Output the rows below as a JSON list of strings, one string per line and blank lines omitted, beginning at the line that contains "What do you see at coordinates (462, 19)" and stopping after the line that contains "The width and height of the screenshot is (640, 960).". Include only those lines.

■ **Input material**

== Segment start ==

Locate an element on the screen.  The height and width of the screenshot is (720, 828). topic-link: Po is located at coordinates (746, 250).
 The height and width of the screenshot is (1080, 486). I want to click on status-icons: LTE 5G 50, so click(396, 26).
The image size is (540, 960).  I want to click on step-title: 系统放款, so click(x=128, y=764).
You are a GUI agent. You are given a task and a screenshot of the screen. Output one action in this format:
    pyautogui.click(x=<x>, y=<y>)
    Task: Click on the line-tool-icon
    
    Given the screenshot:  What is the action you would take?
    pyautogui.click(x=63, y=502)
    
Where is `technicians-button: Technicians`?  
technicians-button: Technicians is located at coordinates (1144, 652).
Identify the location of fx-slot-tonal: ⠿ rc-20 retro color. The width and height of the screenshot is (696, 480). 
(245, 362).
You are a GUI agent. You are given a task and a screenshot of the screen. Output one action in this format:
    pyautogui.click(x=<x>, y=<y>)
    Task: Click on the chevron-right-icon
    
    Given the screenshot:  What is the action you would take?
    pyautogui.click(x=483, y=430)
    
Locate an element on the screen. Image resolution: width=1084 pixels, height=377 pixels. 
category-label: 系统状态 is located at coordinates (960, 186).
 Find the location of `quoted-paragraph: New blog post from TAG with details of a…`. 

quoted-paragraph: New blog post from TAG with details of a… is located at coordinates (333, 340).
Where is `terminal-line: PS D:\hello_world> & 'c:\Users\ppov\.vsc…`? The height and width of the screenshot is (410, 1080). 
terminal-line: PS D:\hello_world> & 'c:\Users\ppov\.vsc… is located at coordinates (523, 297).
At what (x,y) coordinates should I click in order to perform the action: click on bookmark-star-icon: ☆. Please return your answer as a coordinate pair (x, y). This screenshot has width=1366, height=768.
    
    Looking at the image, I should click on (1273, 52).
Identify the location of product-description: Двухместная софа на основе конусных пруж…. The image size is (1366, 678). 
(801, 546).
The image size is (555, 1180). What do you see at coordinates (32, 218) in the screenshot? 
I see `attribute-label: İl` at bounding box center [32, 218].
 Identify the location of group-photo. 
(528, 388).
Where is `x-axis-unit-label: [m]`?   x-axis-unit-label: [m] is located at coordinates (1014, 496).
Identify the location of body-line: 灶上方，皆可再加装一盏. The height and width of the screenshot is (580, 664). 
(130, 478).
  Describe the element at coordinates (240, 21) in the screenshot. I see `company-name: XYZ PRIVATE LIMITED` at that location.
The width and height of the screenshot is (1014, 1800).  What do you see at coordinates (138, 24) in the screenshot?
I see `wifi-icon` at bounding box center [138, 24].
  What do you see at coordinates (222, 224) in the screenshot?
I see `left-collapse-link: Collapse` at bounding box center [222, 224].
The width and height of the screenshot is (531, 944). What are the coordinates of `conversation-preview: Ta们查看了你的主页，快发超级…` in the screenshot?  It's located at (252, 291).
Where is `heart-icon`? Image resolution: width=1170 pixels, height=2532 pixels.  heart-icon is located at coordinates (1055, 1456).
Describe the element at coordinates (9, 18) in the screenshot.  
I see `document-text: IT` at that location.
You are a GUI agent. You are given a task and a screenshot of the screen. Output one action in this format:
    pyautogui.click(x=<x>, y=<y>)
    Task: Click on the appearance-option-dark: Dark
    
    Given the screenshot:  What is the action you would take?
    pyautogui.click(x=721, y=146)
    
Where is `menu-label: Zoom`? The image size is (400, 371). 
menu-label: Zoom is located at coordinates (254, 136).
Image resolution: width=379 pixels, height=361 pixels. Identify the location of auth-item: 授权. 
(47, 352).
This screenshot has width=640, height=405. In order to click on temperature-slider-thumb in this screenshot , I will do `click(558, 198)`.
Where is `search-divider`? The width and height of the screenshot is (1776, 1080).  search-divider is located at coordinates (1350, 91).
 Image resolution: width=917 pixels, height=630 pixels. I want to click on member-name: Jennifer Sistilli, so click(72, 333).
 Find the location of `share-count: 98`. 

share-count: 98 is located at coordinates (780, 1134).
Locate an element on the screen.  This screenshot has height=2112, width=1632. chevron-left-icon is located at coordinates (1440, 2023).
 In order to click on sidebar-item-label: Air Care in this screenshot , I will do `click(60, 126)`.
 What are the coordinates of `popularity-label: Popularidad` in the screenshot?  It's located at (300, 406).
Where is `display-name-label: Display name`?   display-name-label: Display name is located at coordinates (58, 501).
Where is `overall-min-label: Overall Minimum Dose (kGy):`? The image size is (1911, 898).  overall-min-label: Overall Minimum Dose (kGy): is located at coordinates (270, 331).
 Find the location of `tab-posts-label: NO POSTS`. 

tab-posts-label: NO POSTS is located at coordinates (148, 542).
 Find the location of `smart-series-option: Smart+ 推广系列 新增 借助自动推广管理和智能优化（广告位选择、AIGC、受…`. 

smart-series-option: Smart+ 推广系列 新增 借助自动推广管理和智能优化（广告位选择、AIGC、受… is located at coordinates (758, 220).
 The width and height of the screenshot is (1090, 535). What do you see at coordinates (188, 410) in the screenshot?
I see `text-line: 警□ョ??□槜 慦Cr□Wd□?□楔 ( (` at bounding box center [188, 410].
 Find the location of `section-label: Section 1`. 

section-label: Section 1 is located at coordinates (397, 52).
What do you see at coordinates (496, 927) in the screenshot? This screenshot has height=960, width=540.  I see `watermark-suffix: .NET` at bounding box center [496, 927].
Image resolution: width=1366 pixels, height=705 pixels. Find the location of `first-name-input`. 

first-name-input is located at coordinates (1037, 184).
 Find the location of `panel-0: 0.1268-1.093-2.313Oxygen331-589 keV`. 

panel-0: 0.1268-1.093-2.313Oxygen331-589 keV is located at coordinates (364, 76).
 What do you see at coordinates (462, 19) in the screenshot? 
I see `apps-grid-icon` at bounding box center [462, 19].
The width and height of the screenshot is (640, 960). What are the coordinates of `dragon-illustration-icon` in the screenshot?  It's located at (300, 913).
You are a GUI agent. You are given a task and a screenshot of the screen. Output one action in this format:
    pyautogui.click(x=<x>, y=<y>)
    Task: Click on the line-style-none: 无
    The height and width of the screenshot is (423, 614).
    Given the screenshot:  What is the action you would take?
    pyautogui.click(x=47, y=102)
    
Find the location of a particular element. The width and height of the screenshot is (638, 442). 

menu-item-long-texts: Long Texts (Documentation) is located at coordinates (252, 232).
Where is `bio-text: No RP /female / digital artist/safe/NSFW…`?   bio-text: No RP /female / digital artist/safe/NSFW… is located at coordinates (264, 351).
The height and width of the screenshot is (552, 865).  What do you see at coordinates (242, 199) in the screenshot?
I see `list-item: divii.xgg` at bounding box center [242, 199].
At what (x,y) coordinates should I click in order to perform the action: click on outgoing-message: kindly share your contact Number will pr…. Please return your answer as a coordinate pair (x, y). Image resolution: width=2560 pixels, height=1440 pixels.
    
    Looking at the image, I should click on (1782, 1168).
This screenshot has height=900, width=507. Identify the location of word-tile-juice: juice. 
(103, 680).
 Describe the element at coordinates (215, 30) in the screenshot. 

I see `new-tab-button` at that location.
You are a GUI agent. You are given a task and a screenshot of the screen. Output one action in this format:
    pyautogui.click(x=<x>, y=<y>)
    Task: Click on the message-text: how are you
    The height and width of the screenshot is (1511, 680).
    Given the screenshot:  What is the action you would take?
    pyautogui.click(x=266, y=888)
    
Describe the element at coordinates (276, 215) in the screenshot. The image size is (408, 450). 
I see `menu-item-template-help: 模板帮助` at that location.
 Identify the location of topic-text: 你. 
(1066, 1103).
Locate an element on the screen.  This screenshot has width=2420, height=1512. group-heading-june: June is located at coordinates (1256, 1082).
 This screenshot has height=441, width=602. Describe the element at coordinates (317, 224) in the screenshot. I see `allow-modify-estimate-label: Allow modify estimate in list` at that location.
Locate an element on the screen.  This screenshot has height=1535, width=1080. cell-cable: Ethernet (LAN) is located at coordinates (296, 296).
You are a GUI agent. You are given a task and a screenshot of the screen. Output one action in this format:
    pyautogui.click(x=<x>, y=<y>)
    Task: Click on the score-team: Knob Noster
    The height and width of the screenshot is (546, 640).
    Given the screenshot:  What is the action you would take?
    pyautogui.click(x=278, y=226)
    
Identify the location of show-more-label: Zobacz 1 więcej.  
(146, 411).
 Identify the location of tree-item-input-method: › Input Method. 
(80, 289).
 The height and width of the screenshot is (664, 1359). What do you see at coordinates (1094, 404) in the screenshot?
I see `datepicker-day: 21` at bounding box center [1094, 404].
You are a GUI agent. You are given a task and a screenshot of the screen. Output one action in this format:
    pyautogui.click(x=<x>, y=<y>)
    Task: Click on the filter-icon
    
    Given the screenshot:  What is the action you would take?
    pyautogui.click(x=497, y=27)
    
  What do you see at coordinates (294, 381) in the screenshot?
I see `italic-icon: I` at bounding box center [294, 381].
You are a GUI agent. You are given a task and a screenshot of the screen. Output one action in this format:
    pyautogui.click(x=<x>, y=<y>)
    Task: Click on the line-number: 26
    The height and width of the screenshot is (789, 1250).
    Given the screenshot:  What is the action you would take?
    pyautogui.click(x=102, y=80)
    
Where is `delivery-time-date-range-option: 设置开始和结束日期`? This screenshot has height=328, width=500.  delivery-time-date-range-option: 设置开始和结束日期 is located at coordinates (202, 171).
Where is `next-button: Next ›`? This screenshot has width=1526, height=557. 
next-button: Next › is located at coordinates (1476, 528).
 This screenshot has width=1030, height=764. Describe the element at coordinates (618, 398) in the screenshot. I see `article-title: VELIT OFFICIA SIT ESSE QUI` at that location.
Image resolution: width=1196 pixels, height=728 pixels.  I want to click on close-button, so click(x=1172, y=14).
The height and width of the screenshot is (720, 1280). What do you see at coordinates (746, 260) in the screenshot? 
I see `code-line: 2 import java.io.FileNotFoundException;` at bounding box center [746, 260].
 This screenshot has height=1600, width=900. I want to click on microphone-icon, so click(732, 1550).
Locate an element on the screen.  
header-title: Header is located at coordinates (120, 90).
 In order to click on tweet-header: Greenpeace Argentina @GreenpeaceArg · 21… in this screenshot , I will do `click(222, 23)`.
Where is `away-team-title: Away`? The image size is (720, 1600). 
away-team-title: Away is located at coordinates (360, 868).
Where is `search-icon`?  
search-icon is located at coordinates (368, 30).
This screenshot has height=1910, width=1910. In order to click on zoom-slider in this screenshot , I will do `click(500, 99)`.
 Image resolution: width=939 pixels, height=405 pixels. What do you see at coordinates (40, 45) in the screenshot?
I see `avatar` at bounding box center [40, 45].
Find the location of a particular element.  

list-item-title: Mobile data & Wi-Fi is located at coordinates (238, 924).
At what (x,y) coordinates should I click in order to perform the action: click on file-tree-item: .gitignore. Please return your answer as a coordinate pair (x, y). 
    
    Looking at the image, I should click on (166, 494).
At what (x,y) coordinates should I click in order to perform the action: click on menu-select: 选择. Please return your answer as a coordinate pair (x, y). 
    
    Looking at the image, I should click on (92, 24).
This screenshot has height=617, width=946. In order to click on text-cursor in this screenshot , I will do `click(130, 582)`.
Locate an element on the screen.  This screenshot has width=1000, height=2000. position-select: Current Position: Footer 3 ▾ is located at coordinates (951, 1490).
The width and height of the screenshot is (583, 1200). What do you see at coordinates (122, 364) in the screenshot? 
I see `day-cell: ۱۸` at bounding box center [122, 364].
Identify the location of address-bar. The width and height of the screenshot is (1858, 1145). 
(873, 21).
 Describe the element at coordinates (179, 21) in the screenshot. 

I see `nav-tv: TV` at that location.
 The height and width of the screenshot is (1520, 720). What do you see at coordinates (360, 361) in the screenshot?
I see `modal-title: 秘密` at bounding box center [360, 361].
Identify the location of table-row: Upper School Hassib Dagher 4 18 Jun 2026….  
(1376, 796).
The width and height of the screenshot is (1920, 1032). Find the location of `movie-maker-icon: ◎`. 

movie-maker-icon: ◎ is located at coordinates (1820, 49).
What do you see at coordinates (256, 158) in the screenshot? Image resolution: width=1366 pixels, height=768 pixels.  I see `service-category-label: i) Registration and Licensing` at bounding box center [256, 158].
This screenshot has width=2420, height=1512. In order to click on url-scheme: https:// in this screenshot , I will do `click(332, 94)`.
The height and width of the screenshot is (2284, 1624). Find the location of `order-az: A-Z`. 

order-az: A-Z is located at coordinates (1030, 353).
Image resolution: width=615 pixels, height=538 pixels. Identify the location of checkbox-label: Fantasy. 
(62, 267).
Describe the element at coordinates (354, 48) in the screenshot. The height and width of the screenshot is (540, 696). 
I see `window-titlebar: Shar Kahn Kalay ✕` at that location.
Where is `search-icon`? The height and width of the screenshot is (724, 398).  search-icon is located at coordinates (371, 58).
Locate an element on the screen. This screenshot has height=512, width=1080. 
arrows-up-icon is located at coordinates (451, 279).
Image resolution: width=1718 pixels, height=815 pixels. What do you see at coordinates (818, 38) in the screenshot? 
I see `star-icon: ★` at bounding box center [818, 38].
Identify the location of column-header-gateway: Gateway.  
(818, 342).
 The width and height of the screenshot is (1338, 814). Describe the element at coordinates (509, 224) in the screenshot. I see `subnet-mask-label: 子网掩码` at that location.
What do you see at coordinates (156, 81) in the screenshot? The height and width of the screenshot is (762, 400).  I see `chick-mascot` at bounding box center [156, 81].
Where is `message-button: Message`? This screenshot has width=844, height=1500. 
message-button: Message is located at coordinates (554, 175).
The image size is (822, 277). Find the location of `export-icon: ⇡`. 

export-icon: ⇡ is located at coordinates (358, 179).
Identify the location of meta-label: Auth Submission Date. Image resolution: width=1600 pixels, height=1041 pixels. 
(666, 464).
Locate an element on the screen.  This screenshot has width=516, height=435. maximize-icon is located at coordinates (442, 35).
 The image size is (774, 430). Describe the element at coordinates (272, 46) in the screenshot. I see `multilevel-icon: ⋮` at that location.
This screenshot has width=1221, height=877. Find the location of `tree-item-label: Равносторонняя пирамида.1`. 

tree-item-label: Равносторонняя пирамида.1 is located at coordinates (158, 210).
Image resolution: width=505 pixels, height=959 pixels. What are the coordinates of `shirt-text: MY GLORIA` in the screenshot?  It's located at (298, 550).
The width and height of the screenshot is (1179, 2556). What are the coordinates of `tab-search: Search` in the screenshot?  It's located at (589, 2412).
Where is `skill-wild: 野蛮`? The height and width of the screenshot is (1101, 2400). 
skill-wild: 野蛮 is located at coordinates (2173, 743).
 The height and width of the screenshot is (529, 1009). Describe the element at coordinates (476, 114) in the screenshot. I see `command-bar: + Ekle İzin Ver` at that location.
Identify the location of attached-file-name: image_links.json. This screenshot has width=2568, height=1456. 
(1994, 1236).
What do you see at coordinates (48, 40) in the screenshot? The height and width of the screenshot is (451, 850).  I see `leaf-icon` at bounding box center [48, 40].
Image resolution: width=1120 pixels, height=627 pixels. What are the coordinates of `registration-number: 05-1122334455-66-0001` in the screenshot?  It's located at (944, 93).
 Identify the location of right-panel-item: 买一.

== Segment end ==

■ **Answer space**
[
  " What do you see at coordinates (462, 19) in the screenshot? ",
  "I see `apps-grid-icon` at bounding box center [462, 19].",
  "The width and height of the screenshot is (640, 960). What are the coordinates of `dragon-illustration-icon` in the screenshot?  It's located at (300, 913)."
]